P1.5.6 — Cost Accounting — Execution Packet
Round: R92 Wave 5 of 7
Branch: feature/p1-5-6-cost
Base: origin/main @ c284ad22
Audit: p1-5-6-cost-audit.md
Contract: p1-5-6-cost-contract.md
1. Files to create / modify
| Path | Operation | Approx. LOC | Notes |
|---|---|---|---|
src/domains/router/cost.ts |
CREATE | ~280 | Module-level state map; computeCostUsd, recordRouterCall, getRouterStats, resetRouterStats, ROUTER_LATENCY_RING_SIZE. |
src/__tests__/domains/router/cost.test.ts |
CREATE | ~400 | ~25 tests covering all I-COST-* and I-AGG-* invariants. |
src/domains/router/fallback.ts |
MODIFY | +50/-10 | Append costUsd + modelsAttempted to RouteResult; wire recordRouterCall in 2 sites; track modelsAttempted across walk; populate from cost.ts. |
src/__tests__/domains/router/fallback.test.ts |
MODIFY | +120 | New describe block “RouteResult cost + modelsAttempted” with ~5 tests. |
src/domains/router/index.ts |
MODIFY | +1 | Barrel re-export of ./cost.js. |
2. Execution sequence
Step 4.A — Create src/domains/router/cost.ts
The module exports:
- Constant
ROUTER_LATENCY_RING_SIZE = 1000. - Type
RouterStats(frozen-shape). - Type
RouterCallRecord(input torecordRouterCall). - Function
computeCostUsd(modelId, p, c, snap?) → number. - Function
recordRouterCall(modelId, record) → void. - Function
getRouterStats() → { models: Readonly<Record<ModelId, RouterStats>> }. - Function
resetRouterStats(modelId?) → void.
Module-level state:
interface MutableAgg {
calls_total: number;
successes: number;
failures: number;
total_cost_bps_int: bigint; // sum across successes; pre-divided by 1000 (kilotokens), still in bps
latencies: number[]; // length capped at ROUTER_LATENCY_RING_SIZE
ringHead: number; // next write index, 0-indexed
ringFilled: boolean; // true after first wraparound
}
const aggMap: Map<ModelId, MutableAgg> = new Map();
getOrCreateAgg(modelId) lazily initialises an entry.

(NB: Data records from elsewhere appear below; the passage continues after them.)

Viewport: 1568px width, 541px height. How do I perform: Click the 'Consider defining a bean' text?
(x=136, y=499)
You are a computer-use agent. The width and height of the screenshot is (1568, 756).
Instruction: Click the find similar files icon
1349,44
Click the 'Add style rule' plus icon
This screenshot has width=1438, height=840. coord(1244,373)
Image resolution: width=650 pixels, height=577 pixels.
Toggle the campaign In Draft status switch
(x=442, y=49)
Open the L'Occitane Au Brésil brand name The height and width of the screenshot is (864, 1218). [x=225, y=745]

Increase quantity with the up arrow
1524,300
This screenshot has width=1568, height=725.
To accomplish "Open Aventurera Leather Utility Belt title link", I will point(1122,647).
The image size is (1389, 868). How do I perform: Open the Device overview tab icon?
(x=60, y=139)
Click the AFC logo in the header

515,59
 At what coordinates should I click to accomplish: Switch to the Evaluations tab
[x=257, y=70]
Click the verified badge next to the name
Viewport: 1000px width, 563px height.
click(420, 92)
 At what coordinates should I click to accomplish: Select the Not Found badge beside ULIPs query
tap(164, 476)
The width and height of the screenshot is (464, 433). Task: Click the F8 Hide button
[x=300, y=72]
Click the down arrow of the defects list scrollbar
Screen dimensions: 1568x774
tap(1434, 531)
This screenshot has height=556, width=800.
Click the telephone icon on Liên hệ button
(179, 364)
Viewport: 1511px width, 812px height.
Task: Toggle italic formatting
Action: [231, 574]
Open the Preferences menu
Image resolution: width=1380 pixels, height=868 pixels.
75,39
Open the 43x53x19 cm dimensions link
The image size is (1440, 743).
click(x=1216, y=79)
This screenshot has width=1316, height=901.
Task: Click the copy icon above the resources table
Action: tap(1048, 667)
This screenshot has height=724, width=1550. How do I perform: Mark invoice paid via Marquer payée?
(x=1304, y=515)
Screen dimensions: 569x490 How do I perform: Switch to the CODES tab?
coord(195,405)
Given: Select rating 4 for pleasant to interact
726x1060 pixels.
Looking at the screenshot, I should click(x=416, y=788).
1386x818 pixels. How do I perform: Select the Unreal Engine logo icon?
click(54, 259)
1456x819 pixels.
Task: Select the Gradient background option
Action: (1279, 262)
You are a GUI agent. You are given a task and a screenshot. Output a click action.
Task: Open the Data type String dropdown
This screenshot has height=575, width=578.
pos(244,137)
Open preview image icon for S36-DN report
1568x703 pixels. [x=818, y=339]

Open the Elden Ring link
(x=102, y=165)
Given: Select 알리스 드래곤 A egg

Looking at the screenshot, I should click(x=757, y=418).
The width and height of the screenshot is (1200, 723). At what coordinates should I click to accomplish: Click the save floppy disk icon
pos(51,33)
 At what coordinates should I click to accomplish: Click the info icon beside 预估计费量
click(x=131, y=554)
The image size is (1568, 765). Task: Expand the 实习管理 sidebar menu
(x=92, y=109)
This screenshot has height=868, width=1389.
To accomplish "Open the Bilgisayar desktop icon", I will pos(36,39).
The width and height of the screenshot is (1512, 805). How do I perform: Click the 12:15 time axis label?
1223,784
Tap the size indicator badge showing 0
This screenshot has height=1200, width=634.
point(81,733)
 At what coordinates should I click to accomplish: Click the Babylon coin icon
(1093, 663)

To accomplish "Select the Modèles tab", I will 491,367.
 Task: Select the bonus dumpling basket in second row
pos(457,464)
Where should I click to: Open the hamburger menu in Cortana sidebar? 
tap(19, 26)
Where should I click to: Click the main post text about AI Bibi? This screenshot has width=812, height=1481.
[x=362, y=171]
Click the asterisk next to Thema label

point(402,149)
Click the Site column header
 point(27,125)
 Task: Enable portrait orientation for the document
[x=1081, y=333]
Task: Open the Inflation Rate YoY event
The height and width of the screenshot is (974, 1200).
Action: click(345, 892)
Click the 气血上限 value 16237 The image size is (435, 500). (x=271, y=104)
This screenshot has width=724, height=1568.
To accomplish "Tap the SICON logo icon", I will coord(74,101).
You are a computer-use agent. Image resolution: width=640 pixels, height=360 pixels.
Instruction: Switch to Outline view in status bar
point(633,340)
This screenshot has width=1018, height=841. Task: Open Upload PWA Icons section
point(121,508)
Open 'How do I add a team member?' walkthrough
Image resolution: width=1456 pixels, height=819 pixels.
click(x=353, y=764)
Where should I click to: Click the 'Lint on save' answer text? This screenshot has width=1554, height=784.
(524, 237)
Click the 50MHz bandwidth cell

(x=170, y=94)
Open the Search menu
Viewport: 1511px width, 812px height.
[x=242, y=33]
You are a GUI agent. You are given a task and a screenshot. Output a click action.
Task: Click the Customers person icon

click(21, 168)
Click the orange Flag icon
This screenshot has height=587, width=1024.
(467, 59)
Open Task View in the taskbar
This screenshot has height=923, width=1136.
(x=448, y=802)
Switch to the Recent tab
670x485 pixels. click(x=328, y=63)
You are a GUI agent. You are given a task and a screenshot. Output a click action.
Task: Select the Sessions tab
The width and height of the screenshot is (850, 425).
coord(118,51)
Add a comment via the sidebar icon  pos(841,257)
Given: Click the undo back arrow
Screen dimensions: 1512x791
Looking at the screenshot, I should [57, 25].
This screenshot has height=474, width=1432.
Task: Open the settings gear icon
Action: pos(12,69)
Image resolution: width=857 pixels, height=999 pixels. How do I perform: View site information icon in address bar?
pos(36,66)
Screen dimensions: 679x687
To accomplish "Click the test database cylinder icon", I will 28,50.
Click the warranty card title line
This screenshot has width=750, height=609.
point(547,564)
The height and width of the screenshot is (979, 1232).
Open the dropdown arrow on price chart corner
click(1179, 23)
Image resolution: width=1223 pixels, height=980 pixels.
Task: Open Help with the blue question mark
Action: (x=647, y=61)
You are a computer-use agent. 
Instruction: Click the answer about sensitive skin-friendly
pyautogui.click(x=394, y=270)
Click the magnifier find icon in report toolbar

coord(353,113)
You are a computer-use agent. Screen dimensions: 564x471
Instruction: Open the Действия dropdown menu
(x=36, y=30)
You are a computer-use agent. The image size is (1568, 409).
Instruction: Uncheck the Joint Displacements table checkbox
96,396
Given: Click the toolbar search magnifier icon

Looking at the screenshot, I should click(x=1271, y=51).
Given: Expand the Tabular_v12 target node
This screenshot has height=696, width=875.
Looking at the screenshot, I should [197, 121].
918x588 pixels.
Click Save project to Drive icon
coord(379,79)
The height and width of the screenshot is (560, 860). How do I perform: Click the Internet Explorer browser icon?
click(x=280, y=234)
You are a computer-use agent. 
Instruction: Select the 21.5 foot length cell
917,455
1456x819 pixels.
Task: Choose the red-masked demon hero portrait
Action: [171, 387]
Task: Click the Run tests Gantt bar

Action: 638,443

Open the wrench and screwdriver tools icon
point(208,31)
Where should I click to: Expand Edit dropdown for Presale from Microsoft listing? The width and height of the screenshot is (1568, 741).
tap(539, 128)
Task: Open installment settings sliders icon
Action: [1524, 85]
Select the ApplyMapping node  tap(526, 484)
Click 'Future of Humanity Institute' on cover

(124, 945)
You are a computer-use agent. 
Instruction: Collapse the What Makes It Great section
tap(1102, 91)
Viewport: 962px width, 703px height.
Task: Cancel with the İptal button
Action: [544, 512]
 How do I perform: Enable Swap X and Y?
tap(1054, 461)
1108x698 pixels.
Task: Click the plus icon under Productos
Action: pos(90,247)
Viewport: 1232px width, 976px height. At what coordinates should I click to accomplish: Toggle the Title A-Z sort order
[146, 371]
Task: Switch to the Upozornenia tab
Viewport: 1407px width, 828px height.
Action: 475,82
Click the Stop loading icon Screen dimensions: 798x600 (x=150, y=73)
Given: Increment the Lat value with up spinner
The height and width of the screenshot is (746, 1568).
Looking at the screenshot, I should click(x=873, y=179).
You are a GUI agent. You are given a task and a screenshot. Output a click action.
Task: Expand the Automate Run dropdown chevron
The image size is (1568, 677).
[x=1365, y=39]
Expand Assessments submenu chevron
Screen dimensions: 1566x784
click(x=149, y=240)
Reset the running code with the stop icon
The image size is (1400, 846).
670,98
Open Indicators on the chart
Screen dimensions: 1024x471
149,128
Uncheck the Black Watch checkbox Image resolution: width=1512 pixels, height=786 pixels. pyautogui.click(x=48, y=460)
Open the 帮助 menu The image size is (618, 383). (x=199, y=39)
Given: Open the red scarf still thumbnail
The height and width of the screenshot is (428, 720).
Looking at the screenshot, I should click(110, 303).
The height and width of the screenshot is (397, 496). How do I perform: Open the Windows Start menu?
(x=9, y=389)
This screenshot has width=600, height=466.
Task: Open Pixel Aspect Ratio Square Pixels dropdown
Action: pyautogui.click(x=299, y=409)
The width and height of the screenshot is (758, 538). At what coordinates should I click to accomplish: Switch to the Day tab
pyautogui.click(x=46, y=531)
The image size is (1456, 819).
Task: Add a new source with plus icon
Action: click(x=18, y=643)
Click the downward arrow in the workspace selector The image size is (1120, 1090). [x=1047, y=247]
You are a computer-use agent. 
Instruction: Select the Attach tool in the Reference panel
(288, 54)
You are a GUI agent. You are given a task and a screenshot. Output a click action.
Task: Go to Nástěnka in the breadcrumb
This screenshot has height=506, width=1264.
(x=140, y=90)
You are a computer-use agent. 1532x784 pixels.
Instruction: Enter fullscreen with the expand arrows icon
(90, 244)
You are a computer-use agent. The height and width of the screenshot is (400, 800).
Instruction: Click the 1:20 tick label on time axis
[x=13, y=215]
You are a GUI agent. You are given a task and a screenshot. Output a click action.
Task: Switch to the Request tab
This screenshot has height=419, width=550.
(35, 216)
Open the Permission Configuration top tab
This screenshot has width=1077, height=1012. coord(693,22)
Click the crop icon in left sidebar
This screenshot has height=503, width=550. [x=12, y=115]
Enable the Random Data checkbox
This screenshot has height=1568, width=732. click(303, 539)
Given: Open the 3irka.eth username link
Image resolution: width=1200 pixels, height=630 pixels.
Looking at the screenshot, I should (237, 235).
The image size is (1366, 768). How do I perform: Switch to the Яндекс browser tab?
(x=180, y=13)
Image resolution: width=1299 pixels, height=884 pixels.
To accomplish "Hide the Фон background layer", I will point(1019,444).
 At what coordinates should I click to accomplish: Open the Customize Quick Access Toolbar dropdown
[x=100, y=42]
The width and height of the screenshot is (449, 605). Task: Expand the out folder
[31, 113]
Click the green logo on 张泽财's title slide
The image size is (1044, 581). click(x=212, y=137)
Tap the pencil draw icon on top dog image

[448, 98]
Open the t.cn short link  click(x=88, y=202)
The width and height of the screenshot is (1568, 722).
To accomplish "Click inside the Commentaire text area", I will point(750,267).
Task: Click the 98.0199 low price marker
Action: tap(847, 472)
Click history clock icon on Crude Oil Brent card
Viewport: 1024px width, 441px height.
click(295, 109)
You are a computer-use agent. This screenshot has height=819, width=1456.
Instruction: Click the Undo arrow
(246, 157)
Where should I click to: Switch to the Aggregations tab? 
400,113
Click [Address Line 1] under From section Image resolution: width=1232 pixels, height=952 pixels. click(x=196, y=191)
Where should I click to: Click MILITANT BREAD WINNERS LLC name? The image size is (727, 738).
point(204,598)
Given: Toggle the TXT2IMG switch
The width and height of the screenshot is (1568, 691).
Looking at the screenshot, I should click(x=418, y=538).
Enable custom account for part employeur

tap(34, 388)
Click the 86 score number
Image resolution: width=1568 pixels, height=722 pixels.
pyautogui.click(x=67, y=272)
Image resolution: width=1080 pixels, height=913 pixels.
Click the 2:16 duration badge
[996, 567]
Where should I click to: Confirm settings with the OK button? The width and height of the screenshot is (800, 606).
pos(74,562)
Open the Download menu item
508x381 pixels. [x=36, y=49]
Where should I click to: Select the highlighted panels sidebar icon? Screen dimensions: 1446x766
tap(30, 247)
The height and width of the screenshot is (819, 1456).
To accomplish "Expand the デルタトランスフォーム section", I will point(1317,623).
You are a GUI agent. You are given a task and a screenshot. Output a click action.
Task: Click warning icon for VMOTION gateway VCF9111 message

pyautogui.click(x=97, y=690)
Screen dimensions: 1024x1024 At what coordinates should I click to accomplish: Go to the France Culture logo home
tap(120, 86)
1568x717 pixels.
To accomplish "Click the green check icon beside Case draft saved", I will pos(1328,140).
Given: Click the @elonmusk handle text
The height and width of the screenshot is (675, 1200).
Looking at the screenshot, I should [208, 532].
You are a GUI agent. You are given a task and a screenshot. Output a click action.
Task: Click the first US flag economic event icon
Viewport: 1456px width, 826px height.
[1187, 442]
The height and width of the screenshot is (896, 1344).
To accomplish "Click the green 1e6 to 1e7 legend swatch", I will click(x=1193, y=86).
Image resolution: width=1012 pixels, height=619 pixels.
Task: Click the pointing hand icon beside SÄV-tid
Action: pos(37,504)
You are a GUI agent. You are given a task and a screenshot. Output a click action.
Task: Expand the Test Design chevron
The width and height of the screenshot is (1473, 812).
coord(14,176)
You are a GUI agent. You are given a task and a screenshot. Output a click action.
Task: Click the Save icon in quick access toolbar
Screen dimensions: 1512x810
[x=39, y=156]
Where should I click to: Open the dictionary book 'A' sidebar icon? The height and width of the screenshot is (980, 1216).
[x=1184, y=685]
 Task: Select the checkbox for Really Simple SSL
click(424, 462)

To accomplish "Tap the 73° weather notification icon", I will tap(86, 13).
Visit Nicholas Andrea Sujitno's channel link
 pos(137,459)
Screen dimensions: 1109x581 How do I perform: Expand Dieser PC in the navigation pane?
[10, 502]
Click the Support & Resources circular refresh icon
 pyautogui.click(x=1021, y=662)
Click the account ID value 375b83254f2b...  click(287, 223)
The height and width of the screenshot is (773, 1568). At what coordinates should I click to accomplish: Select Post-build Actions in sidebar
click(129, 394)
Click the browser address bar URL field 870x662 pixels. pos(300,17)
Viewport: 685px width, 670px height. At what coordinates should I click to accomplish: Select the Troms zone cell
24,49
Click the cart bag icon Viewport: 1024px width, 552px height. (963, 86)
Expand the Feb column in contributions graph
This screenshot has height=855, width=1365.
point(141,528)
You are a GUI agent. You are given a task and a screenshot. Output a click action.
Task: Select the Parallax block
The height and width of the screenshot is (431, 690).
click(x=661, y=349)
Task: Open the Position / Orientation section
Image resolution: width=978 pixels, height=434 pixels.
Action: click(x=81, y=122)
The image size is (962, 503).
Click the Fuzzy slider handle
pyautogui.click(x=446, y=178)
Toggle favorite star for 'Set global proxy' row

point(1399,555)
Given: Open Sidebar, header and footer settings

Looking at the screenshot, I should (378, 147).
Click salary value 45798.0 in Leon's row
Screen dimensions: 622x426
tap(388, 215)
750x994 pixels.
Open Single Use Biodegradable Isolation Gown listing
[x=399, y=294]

Step 4.B — Implement computeCostUsd
export function computeCostUsd(
modelId: ModelId,
promptTokens: number,
completionTokens: number,
candidatesSnapshot?: ReadonlyArray<ModelCandidate>,
): number {
if (
!Number.isFinite(promptTokens) ||
!Number.isFinite(completionTokens) ||
promptTokens < 0 ||
completionTokens < 0
) {
return 0;
}
const totalTokens = promptTokens + completionTokens;
if (totalTokens <= 0) {return 0;}
if (candidatesSnapshot === undefined) {return 0;}
const c = candidatesSnapshot.find((row) => row.model_id === modelId);
if (c === undefined) {return 0;}
const bps = c.cost_bps_per_kilotoken;
if (!Number.isFinite(bps) || bps <= 0) {return 0;}
// Integer-bps math; single divide at the edge.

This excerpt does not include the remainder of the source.